WHAT IS NEEDED: Set down, exactly as written, the lines from the line holding "Collapse file tree" to the end of the data, inclusive, skipping any pictures.

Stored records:
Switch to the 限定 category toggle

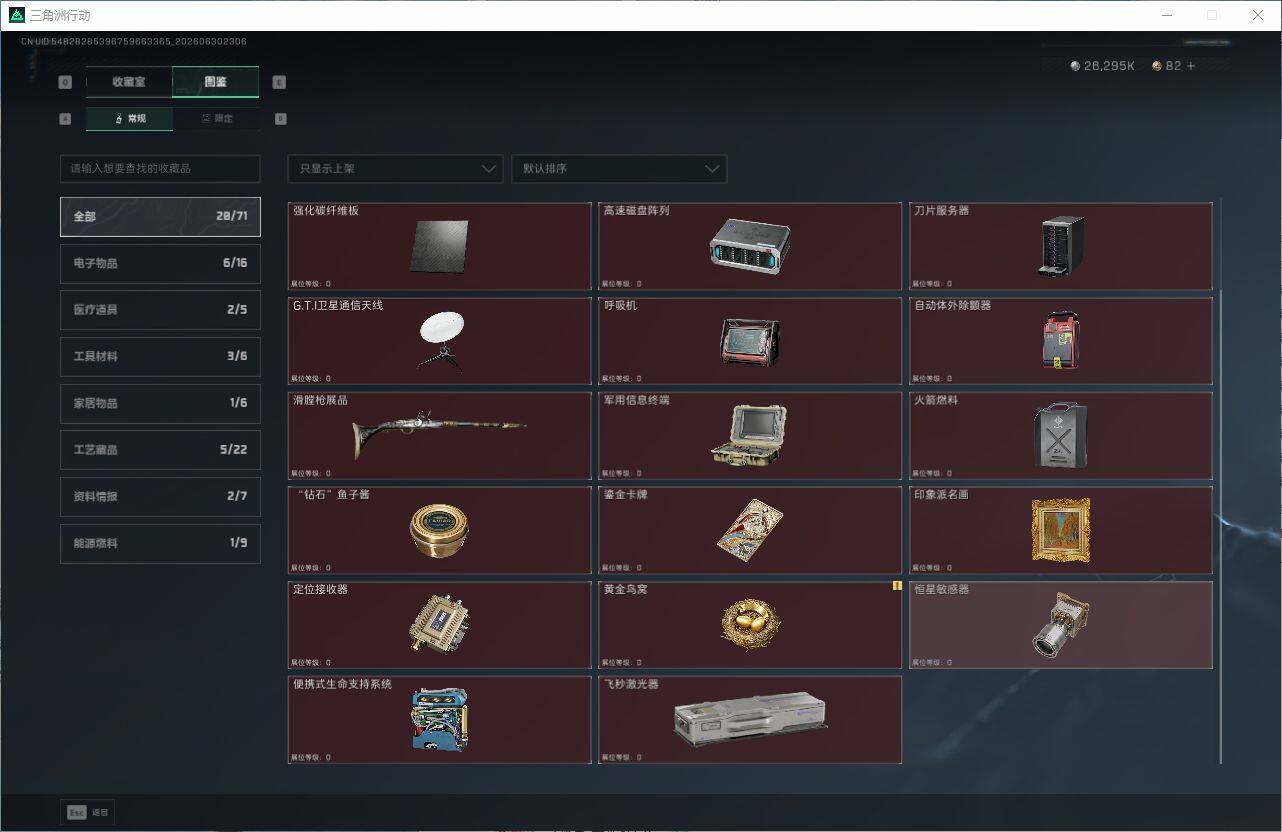click(216, 119)
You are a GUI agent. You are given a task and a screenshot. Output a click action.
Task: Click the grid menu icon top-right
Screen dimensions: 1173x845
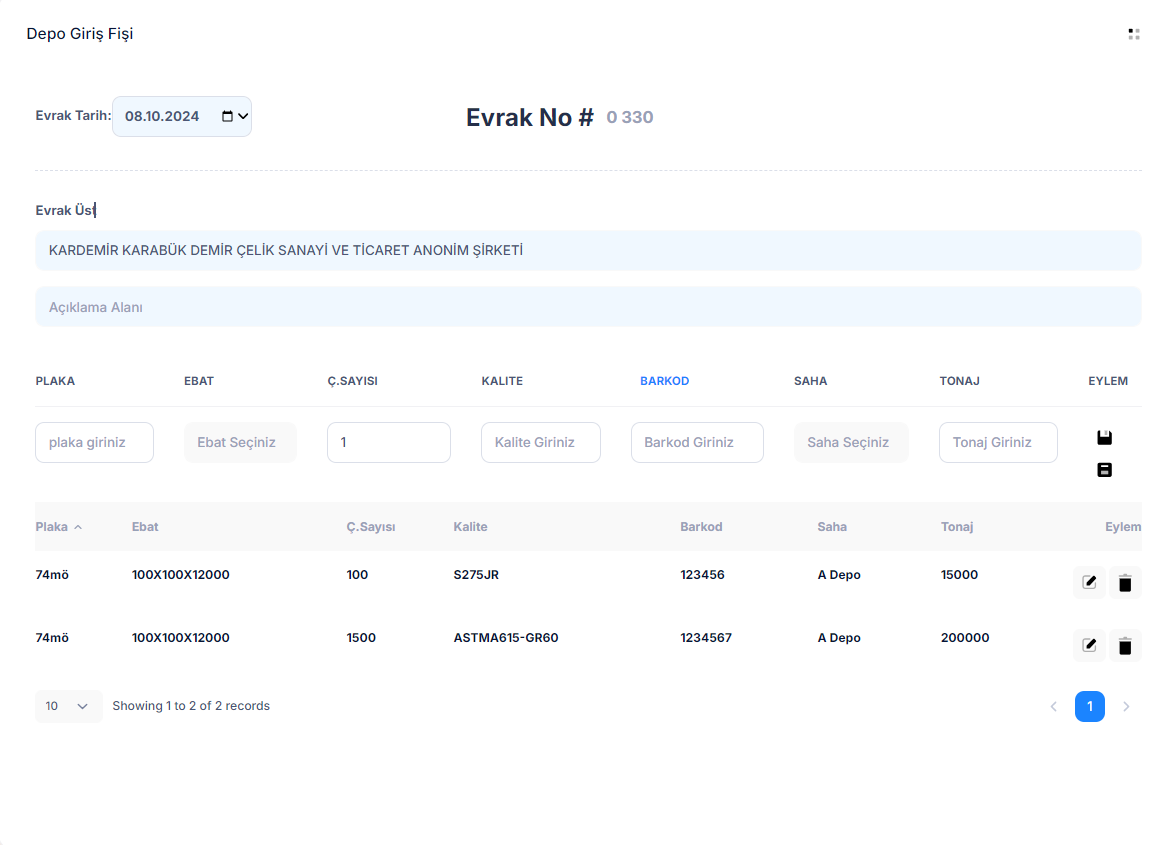click(x=1133, y=34)
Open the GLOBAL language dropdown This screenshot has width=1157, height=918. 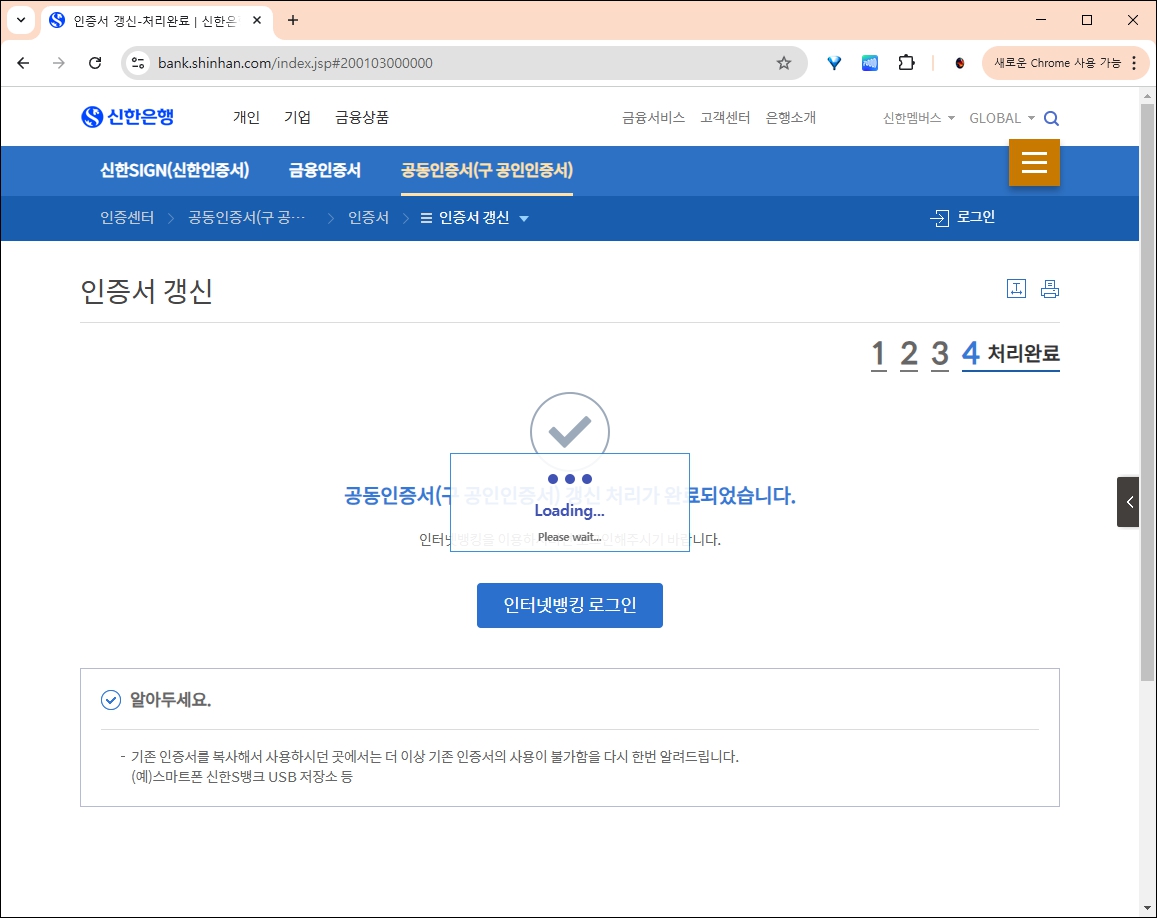[1000, 117]
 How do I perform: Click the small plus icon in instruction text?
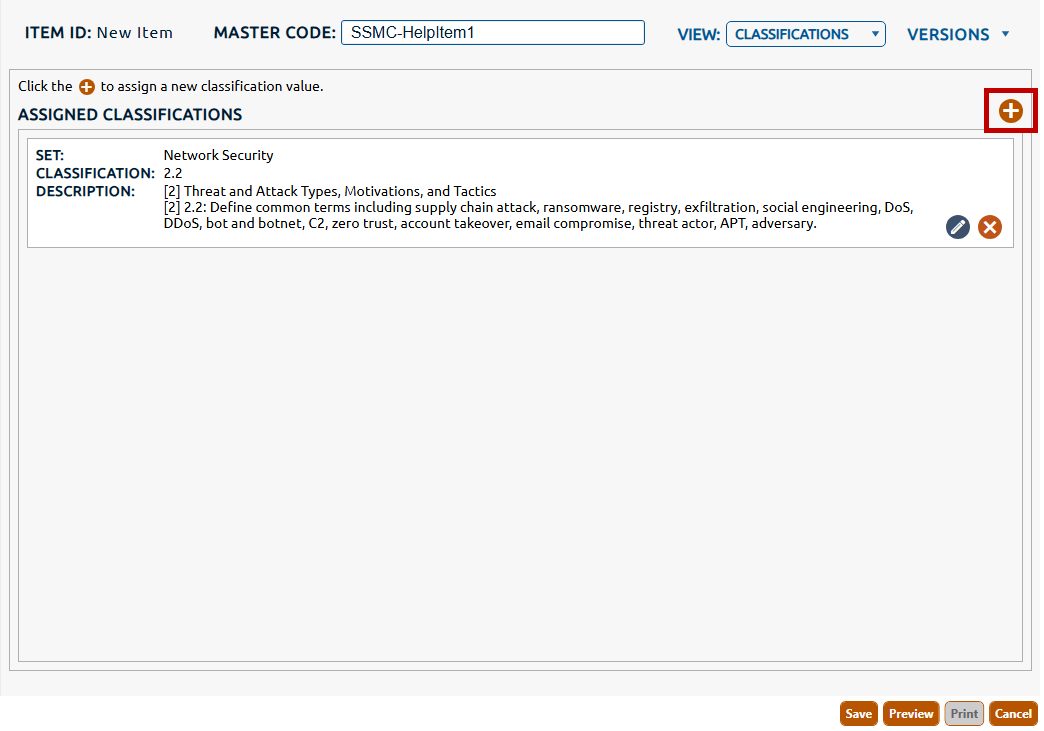[x=87, y=87]
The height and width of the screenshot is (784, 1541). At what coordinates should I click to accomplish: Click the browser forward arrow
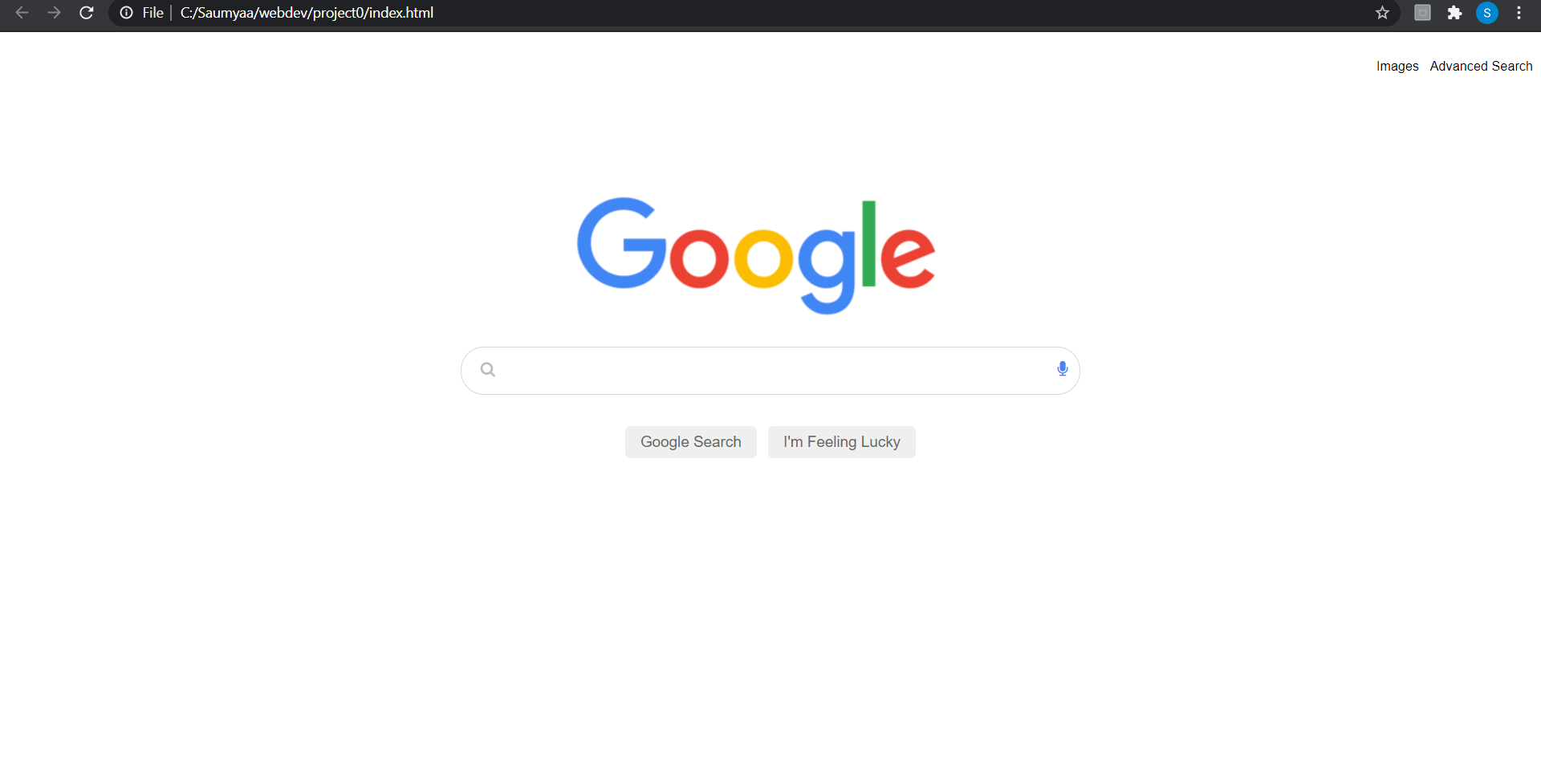point(54,13)
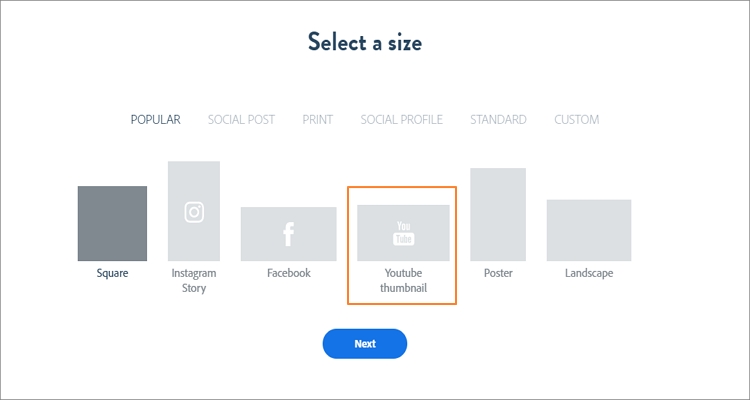Click the 'Select a size' heading

[365, 42]

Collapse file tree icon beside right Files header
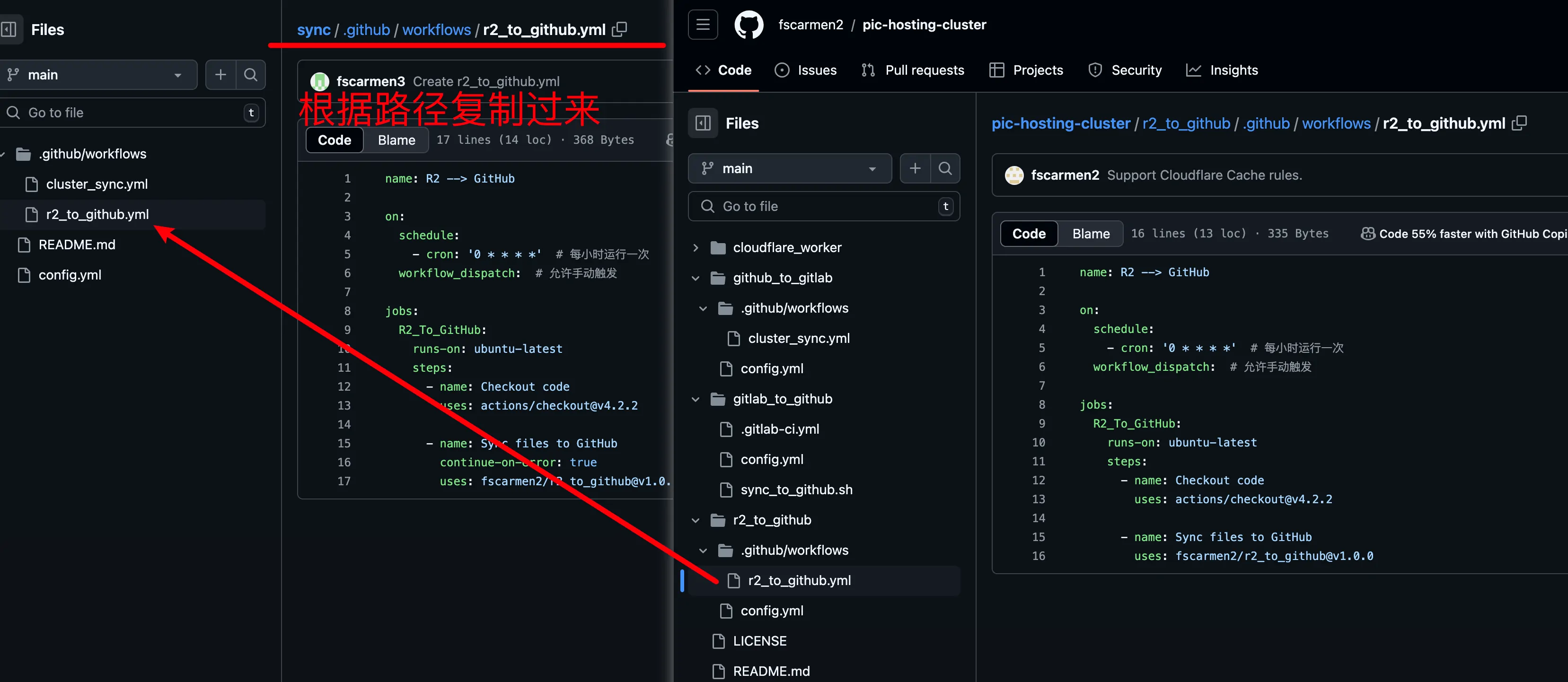[x=703, y=123]
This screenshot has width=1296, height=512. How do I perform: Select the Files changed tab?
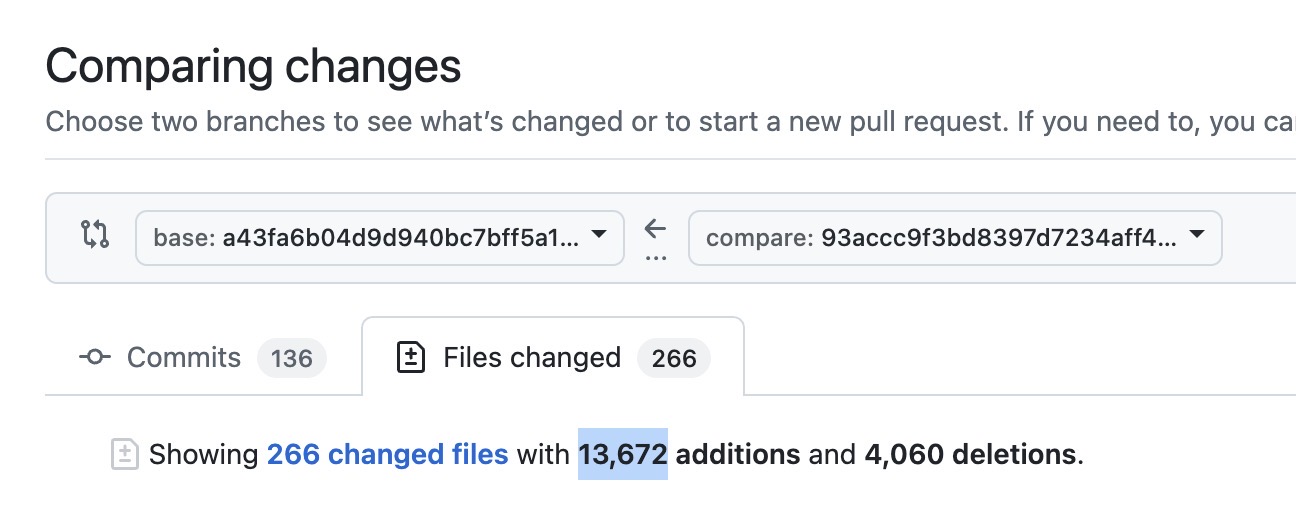(532, 358)

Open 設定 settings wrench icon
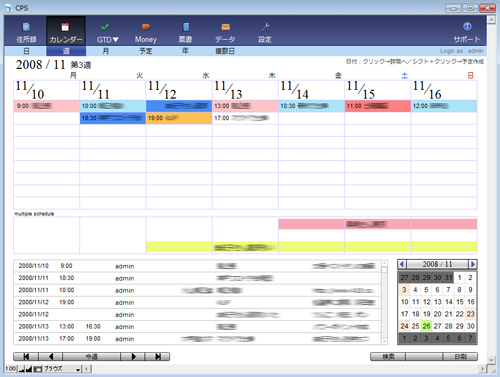point(265,27)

SOLUTION TO THIS PROBLEM:
Collapse file tree icon beside right Files header
[x=703, y=123]
This screenshot has width=1296, height=512. How do I perform: Select the Files changed tab?
(532, 358)

Open 設定 settings wrench icon
point(265,27)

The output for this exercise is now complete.